ABOUT THIS TASK: Each line below should be copied exactly as it stands.

----- WORKING DATA -----

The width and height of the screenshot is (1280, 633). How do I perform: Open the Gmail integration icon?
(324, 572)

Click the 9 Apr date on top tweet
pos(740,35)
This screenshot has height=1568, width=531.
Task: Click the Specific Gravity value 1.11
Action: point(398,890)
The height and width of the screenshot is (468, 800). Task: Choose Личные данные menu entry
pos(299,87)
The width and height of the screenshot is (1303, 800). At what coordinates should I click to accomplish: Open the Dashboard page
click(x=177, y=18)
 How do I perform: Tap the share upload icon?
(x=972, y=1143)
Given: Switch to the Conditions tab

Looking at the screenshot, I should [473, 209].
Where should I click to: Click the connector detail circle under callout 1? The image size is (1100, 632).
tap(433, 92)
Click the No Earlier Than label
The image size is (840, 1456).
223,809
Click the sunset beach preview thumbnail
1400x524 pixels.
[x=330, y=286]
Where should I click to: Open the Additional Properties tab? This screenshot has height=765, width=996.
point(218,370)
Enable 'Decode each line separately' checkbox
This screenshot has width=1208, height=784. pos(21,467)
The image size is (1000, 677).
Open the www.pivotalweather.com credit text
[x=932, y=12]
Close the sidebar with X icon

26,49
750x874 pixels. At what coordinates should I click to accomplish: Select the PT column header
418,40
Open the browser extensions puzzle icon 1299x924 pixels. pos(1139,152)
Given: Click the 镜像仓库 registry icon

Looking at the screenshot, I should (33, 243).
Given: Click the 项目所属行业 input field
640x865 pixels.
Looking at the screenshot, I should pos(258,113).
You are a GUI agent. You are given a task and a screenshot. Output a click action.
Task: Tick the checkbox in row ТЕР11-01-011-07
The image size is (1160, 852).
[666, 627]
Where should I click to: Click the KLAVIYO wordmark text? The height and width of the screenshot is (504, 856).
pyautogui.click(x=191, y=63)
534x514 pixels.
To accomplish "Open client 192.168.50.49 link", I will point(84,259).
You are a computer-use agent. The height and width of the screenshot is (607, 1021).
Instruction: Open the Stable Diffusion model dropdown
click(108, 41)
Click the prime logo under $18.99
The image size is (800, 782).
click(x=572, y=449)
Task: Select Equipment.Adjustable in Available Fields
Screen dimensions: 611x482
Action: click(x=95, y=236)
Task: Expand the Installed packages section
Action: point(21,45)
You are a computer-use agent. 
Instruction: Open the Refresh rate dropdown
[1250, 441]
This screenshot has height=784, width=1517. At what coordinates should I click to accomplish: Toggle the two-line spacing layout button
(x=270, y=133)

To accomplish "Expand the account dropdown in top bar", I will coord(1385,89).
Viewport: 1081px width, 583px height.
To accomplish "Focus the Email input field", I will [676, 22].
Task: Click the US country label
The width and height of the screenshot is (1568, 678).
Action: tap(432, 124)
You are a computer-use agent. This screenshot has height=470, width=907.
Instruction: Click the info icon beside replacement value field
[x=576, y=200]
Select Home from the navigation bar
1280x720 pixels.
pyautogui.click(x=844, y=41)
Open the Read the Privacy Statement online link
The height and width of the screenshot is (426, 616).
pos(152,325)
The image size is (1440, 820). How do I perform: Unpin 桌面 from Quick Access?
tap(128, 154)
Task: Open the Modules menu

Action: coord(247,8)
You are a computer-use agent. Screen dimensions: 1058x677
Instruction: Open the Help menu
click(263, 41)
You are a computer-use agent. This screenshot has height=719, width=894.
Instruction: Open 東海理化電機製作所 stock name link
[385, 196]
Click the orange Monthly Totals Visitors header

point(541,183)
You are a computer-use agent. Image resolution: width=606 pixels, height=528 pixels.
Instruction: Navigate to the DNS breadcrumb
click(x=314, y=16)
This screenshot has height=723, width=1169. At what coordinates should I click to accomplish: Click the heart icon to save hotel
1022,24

-----

SOLUTION TO THIS TASK:
The width and height of the screenshot is (1280, 633). How do I perform: Open the Gmail integration icon?
(324, 572)

Click the 9 Apr date on top tweet
pos(740,35)
This screenshot has height=1568, width=531.
Task: Click the Specific Gravity value 1.11
Action: point(398,890)
The height and width of the screenshot is (468, 800). Task: Choose Личные данные menu entry
pos(299,87)
The width and height of the screenshot is (1303, 800). At what coordinates should I click to accomplish: Open the Dashboard page
click(x=177, y=18)
 How do I perform: Tap the share upload icon?
(x=972, y=1143)
Given: Switch to the Conditions tab

Looking at the screenshot, I should [473, 209].
Where should I click to: Click the connector detail circle under callout 1? The image size is (1100, 632).
tap(433, 92)
Click the No Earlier Than label
The image size is (840, 1456).
223,809
Click the sunset beach preview thumbnail
1400x524 pixels.
[x=330, y=286]
Where should I click to: Open the Additional Properties tab? This screenshot has height=765, width=996.
point(218,370)
Enable 'Decode each line separately' checkbox
This screenshot has width=1208, height=784. pos(21,467)
The image size is (1000, 677).
Open the www.pivotalweather.com credit text
[x=932, y=12]
Close the sidebar with X icon

26,49
750x874 pixels. At what coordinates should I click to accomplish: Select the PT column header
418,40
Open the browser extensions puzzle icon 1299x924 pixels. pos(1139,152)
Given: Click the 镜像仓库 registry icon

Looking at the screenshot, I should (33, 243).
Given: Click the 项目所属行业 input field
640x865 pixels.
Looking at the screenshot, I should pos(258,113).
You are a GUI agent. You are given a task and a screenshot. Output a click action.
Task: Tick the checkbox in row ТЕР11-01-011-07
The image size is (1160, 852).
[666, 627]
Where should I click to: Click the KLAVIYO wordmark text? The height and width of the screenshot is (504, 856).
pyautogui.click(x=191, y=63)
534x514 pixels.
To accomplish "Open client 192.168.50.49 link", I will point(84,259).
You are a computer-use agent. The height and width of the screenshot is (607, 1021).
Instruction: Open the Stable Diffusion model dropdown
click(108, 41)
Click the prime logo under $18.99
The image size is (800, 782).
click(x=572, y=449)
Task: Select Equipment.Adjustable in Available Fields
Screen dimensions: 611x482
Action: click(x=95, y=236)
Task: Expand the Installed packages section
Action: point(21,45)
You are a computer-use agent. 
Instruction: Open the Refresh rate dropdown
[1250, 441]
This screenshot has height=784, width=1517. At what coordinates should I click to accomplish: Toggle the two-line spacing layout button
(x=270, y=133)

To accomplish "Expand the account dropdown in top bar", I will coord(1385,89).
Viewport: 1081px width, 583px height.
To accomplish "Focus the Email input field", I will [676, 22].
Task: Click the US country label
The width and height of the screenshot is (1568, 678).
Action: tap(432, 124)
You are a computer-use agent. This screenshot has height=470, width=907.
Instruction: Click the info icon beside replacement value field
[x=576, y=200]
Select Home from the navigation bar
1280x720 pixels.
pyautogui.click(x=844, y=41)
Open the Read the Privacy Statement online link
The height and width of the screenshot is (426, 616).
pos(152,325)
The image size is (1440, 820). How do I perform: Unpin 桌面 from Quick Access?
tap(128, 154)
Task: Open the Modules menu

Action: coord(247,8)
You are a computer-use agent. Screen dimensions: 1058x677
Instruction: Open the Help menu
click(263, 41)
You are a computer-use agent. This screenshot has height=719, width=894.
Instruction: Open 東海理化電機製作所 stock name link
[385, 196]
Click the orange Monthly Totals Visitors header

point(541,183)
You are a computer-use agent. Image resolution: width=606 pixels, height=528 pixels.
Instruction: Navigate to the DNS breadcrumb
click(x=314, y=16)
This screenshot has height=723, width=1169. At what coordinates should I click to accomplish: Click the heart icon to save hotel
1022,24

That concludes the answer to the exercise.